Well Door-Stop seems to have got Solidor’s back up a little. Judging by the Letter To The Editor on the Fenestration News website, Gareth Mobley has been forced to defend the company he works for and the sector he works in.

The response was prompted by comments from Nick Dutton of Door-Stop, and thanks to one of my Twitter followers, I have been put in the right direction of the post. This is what Nick Dutton had to say: http://www.fenestration-news.com/news/newsItem.aspx?id=10791

Ian
 
It’s never good to hear of businesses failing, particularly if the company was one of the best-known names in the market, as Door Panels plc was years ago. Its demise is sad – we all feel for the employees who’ve lost their jobs – but not a surprise.
 
Like Kodak, which once owned 90% of the world’s camera film market, perhaps Door Panels could have moved on earlier. No-one imagined that Kodak wouldn’t be at the forefront of digital photography – especially as Kodak invented it! But Kodak was so wedded to film, and so slow to switch that it went from icon to dinosaur and never recovered, filing for Chapter 11 bankruptcy in January.
 
Door Panels probably stuck with panel doors because that’s what it knew best and what it felt comfortable with. But the writing was on the wall five years ago: composite doors look better, are more energy efficient, more secure and offer more choice. Homeowners prefer them – and after decades of costly call-outs, so do most installers!
 
No doubt Door Panels did as much as it could to save the business, but you can’t turn back the tide. Panel doors are part of the industry’s past, and there’s no future in yesterday’s technology.
 
Kind regards
 
Nick Dutton
Managing Director

To be fair to Nick, I do agree with a lot of what he has to say. The fewer call outs, the greater choice and the fact that they are so popular with customers does count for a lot. Anyway, this is what Gareth had to say. You can find the full letter on the Fenestration News website here: http://www.fenestration-news.com/news/newsItem.aspx?id=10829

Dear Ian
 
Further to Nick Dutton’s letter last week, I would suggest that the door panel market is still alive and doing very well, thank you. As the managing director of Solidor Group, which includes Solidor and Nice Door Panels, perhaps I can put forward an unbiased view.
 
The market for entrance doors is relatively buoyant and at Solidor we have experienced unprecedented growth for our second generation composite doors. Similarly Nice Door Panels are enjoying growth in no small part to the development of CoolSkin technology in door panels. Over the last 6 years, this has proven to eliminate the problems of first generation door panels, as our customers have enjoyed.
 
I’m very well aware of what Door Panels were doing as a business and they cannot be used as a barometer of the door panel sector. Their product was widely regarded as inferior to the vast majority of other door panels due to the use of dated materials and they also operated a very aggressive and ultimately unsustainable pricing strategy. I believe that these two business fundamentals are the key ingredients that sent them under.
 
Consumers expect choice and for the foreseeable future I see both door panels and composite doors providing different solutions for the replacement door market. The door panel sector has evolved, with better products and the same is beginning to happen in the composite door market.
 
It’s now a time for innovation in the entrance door market, rather than purporting misguided information with a tenuous link to the photographic industry. Moreover, at Solidor and Nice Door Panels we’re not the only ones with this balanced opinion.
 
Yours sincerely

Gareth Mobley
Managing Director
Solidor Group

Gareth has done well for Solidor, and for that, kudos. What he has done is do well with a business in what is a very shrinking market in my opinion. He’s managed to take a good deal of the market share – or what’s left of it. But overall, from what I can see, the door panel sector is a sector with it’s days numbered. In the whole of the year so far, I have sold just two door paneled doors. The rest have been composite and engineered PVC doors. We haven’t been pushing one type over another. We just haven’t had customers coming through the door asking for them.

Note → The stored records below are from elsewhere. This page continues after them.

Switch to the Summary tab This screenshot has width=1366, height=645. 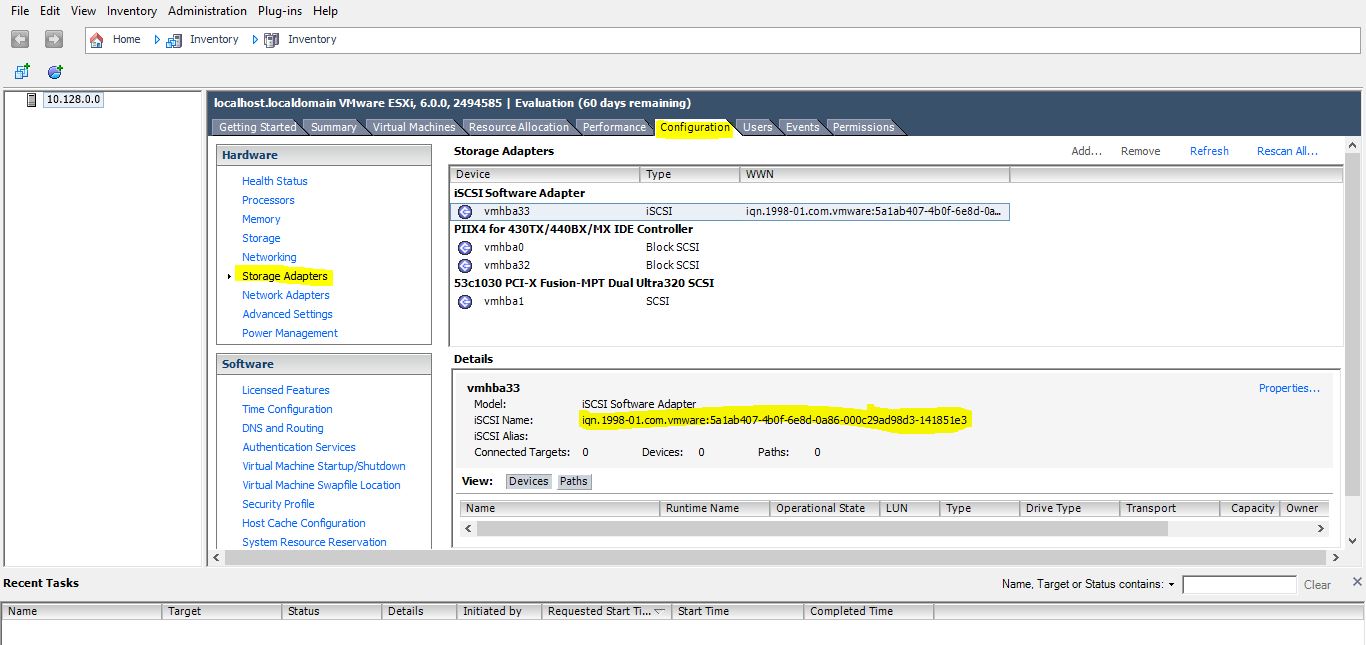click(333, 127)
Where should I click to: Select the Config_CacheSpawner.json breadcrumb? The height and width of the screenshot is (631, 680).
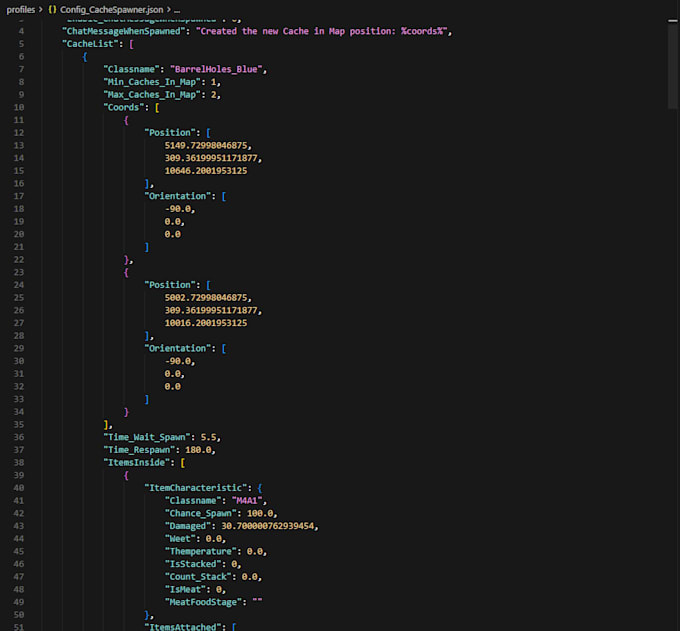click(111, 10)
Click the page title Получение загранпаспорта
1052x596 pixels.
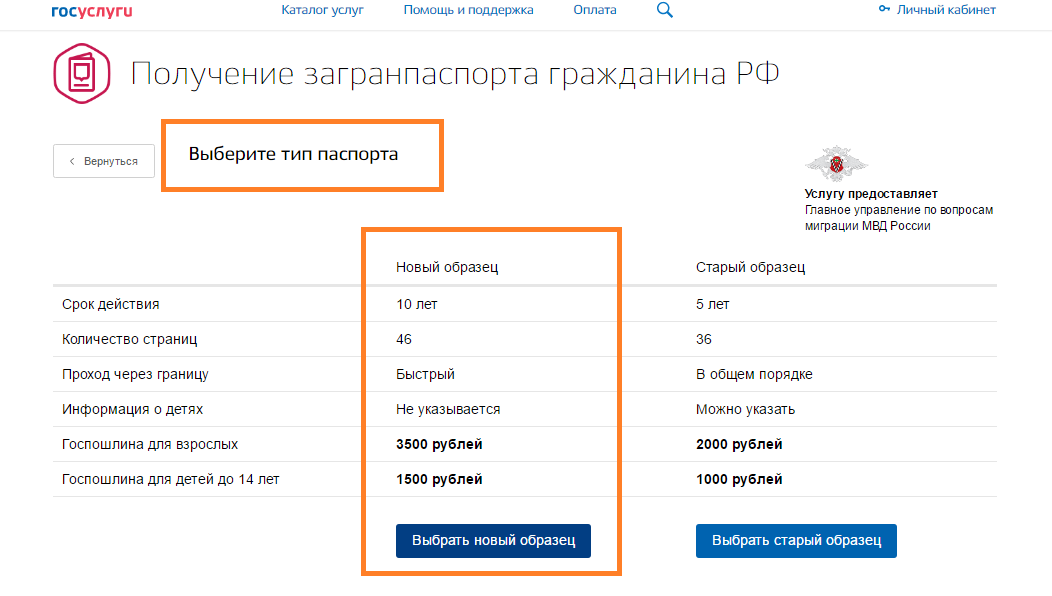pyautogui.click(x=454, y=74)
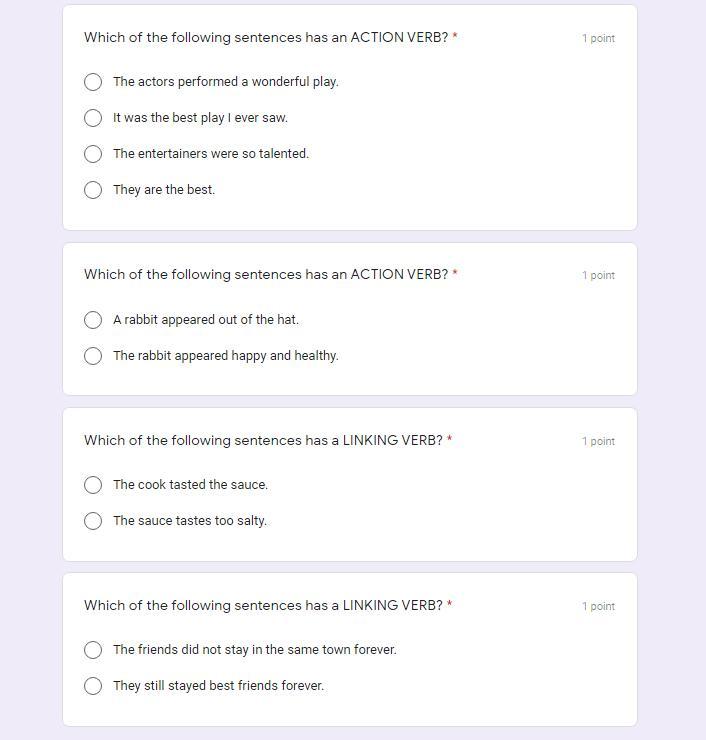
Task: Pick 'The entertainers were so talented.' radio button
Action: tap(93, 154)
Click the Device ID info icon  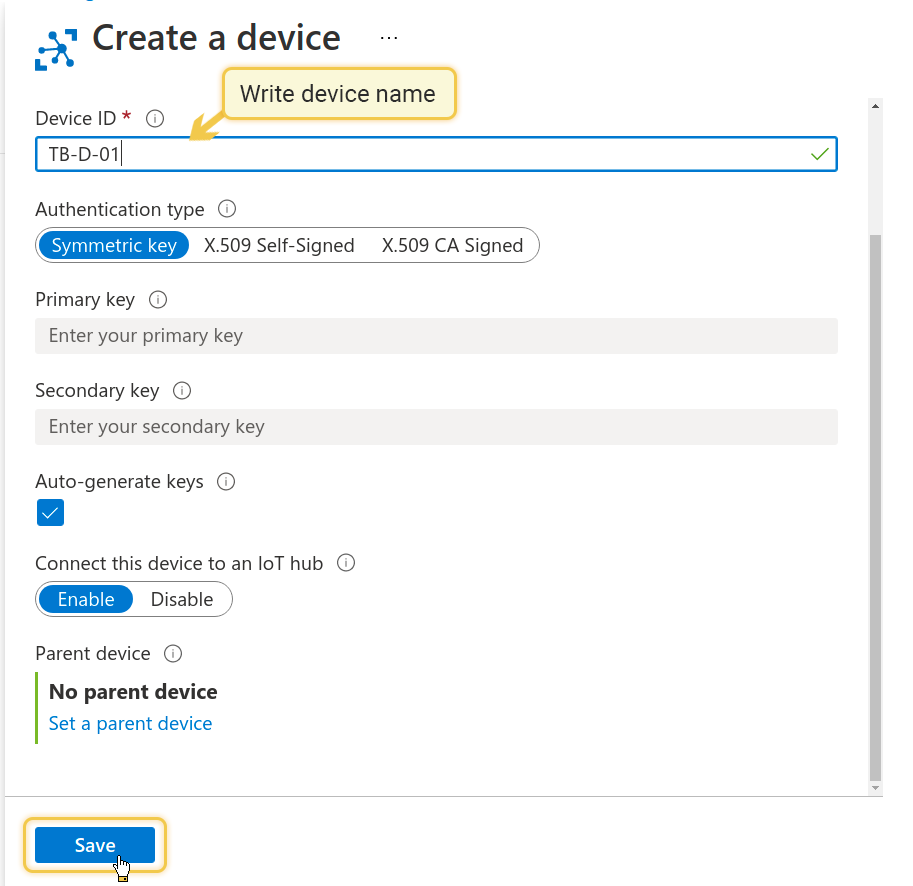coord(155,119)
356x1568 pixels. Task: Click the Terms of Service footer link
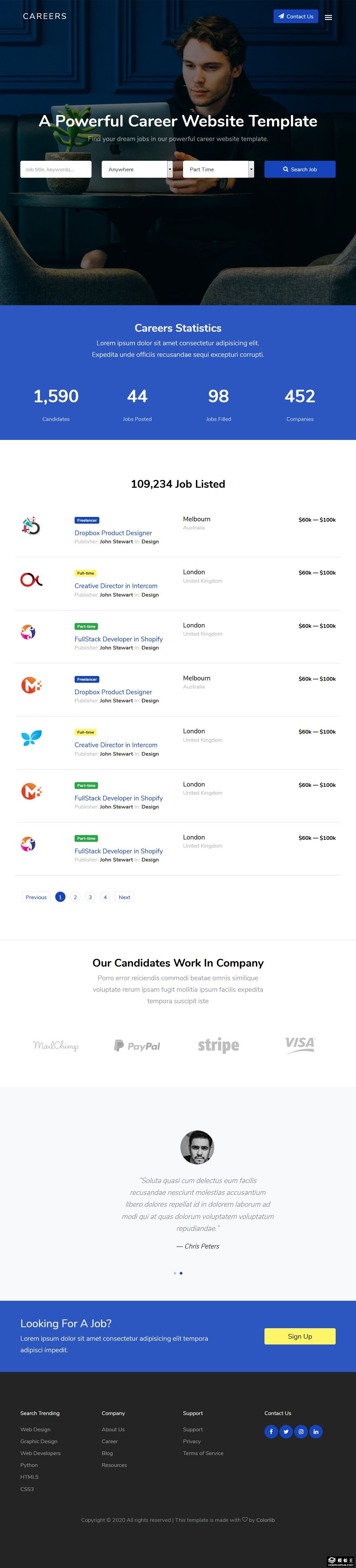point(203,1453)
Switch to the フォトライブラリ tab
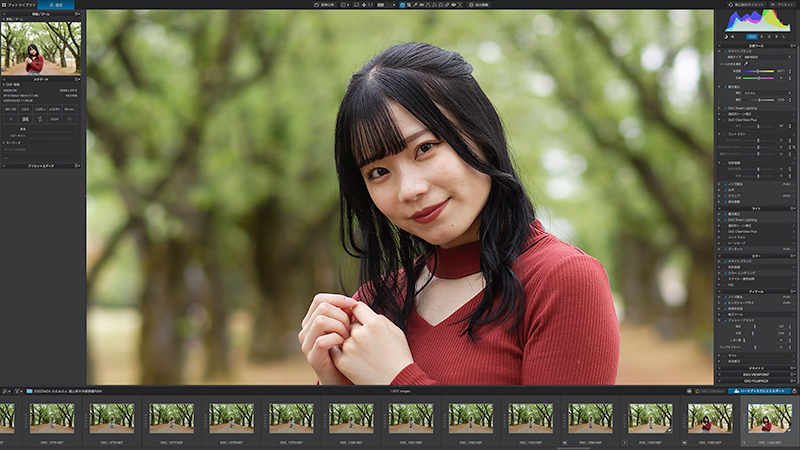 [19, 5]
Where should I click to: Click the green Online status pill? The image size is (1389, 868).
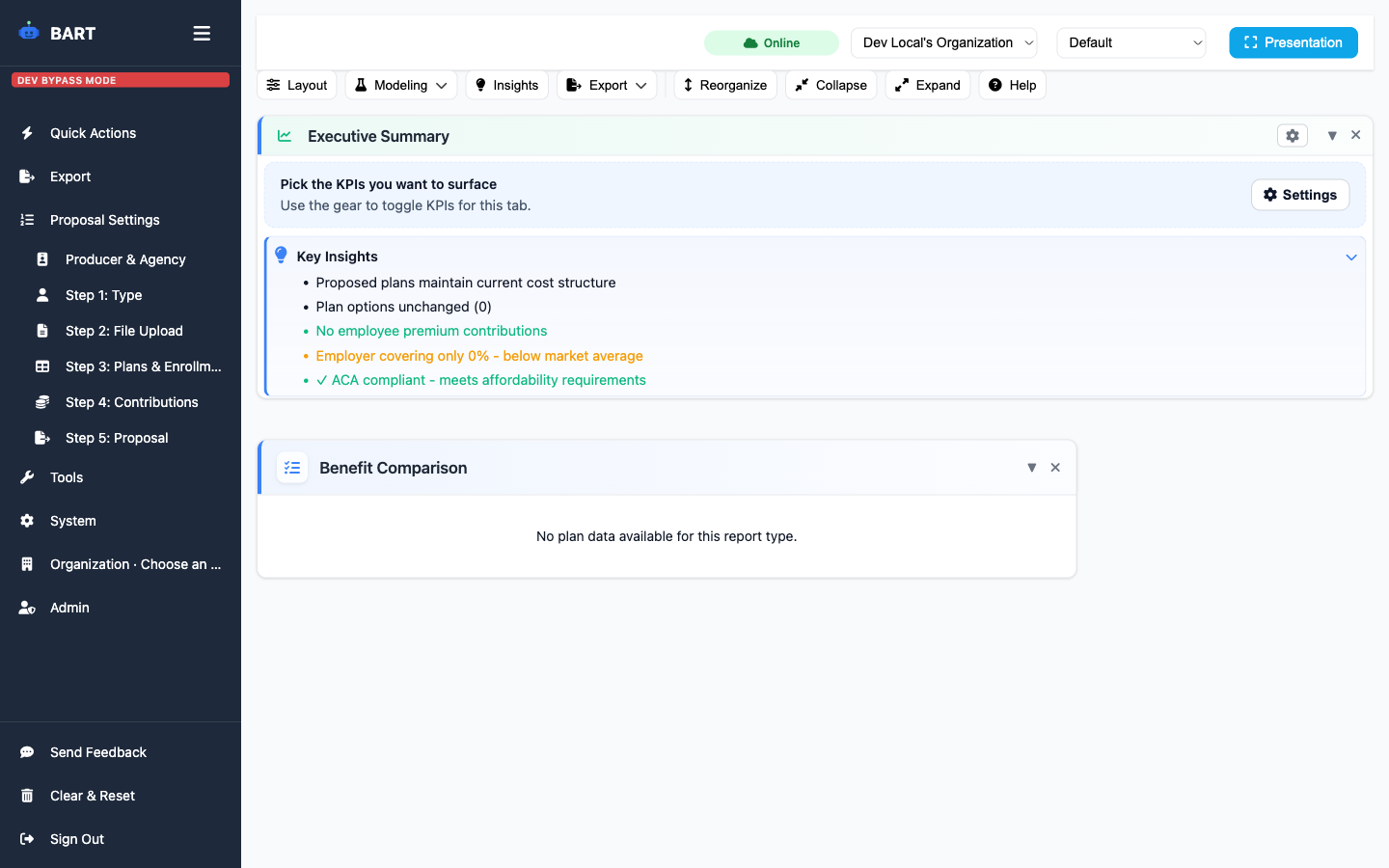[x=772, y=42]
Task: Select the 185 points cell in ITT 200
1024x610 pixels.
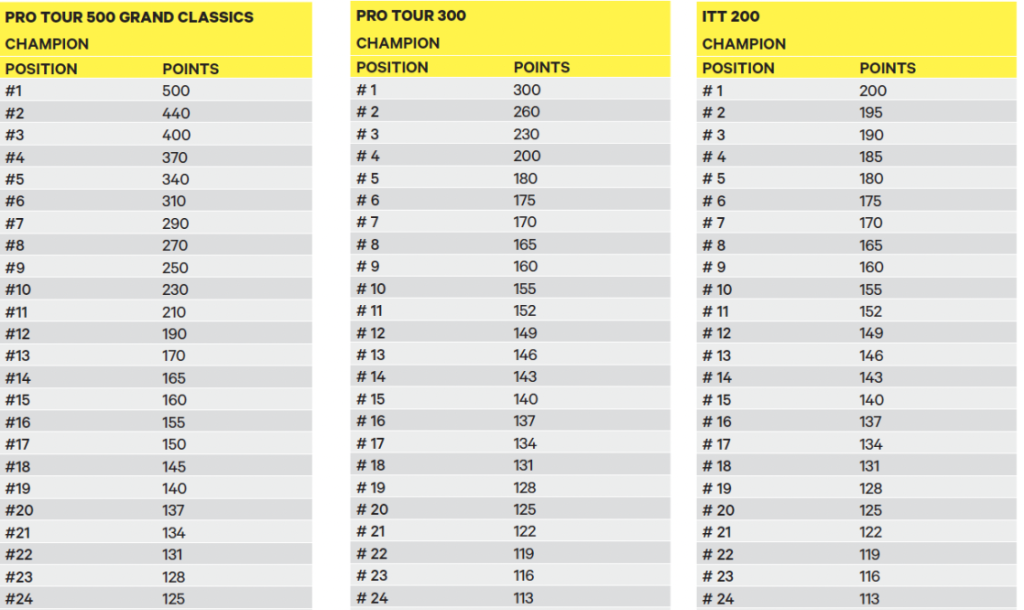Action: point(871,157)
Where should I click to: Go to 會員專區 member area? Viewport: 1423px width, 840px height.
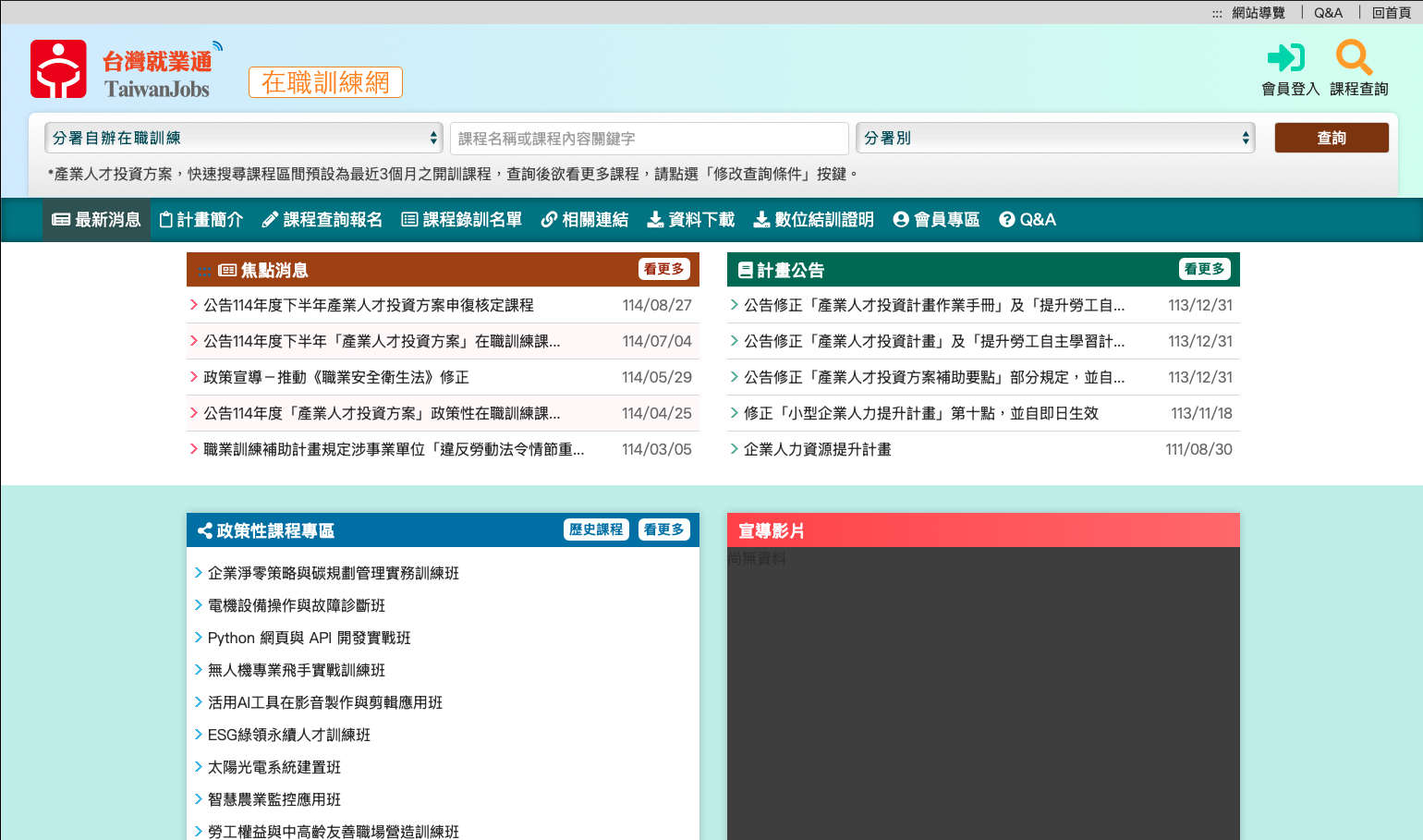click(x=936, y=220)
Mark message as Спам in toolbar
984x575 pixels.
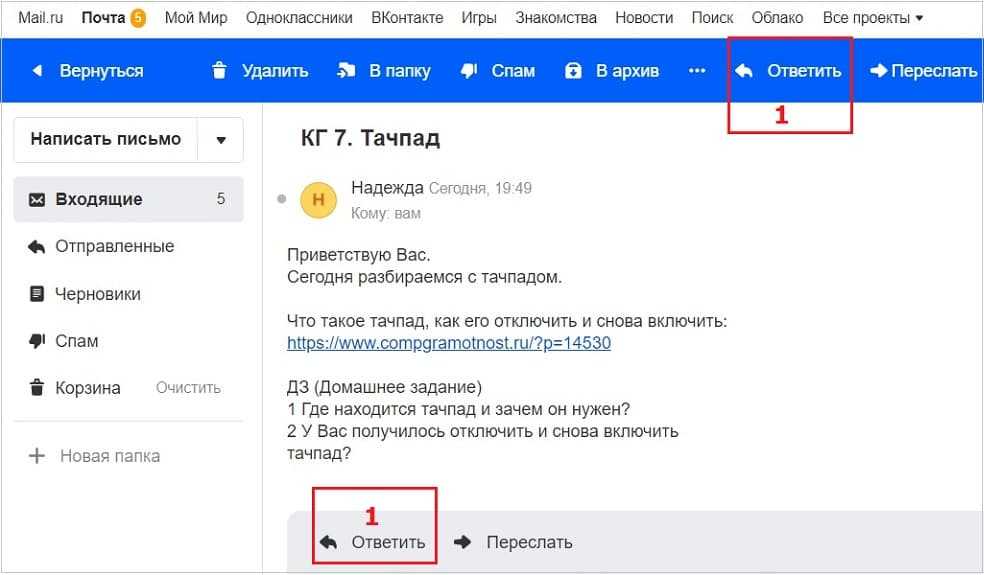pos(469,71)
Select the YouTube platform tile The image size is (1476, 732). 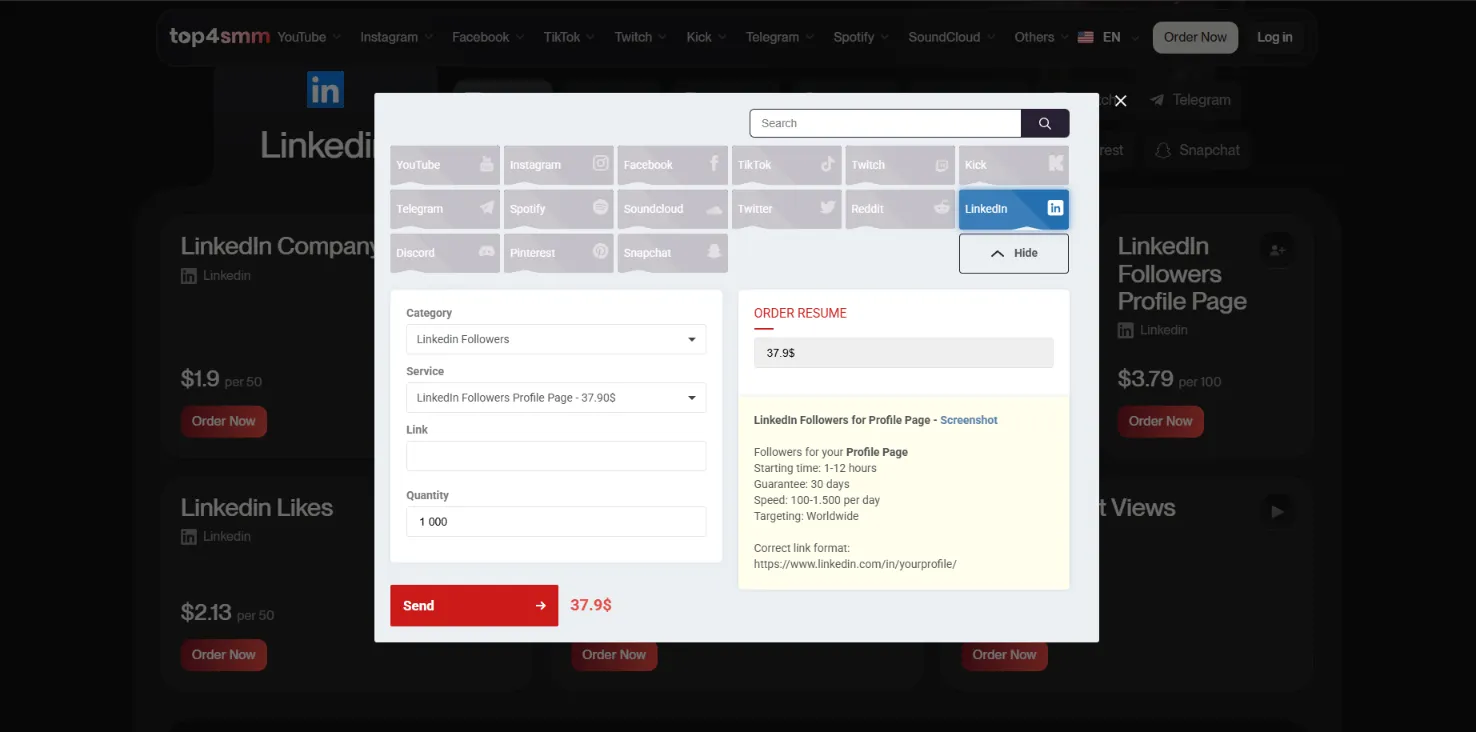point(445,165)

New innovations like the CoolSkin technology and different colours might keep the sector going for a little while longer, but the simple fact is composite and engineered doors are better in quality, looks and customers are asking for them by name. Over the coming years as composite and other types of doors really take over, we could see quite a few door panel companies hitting the wall due to falling sales and different competition.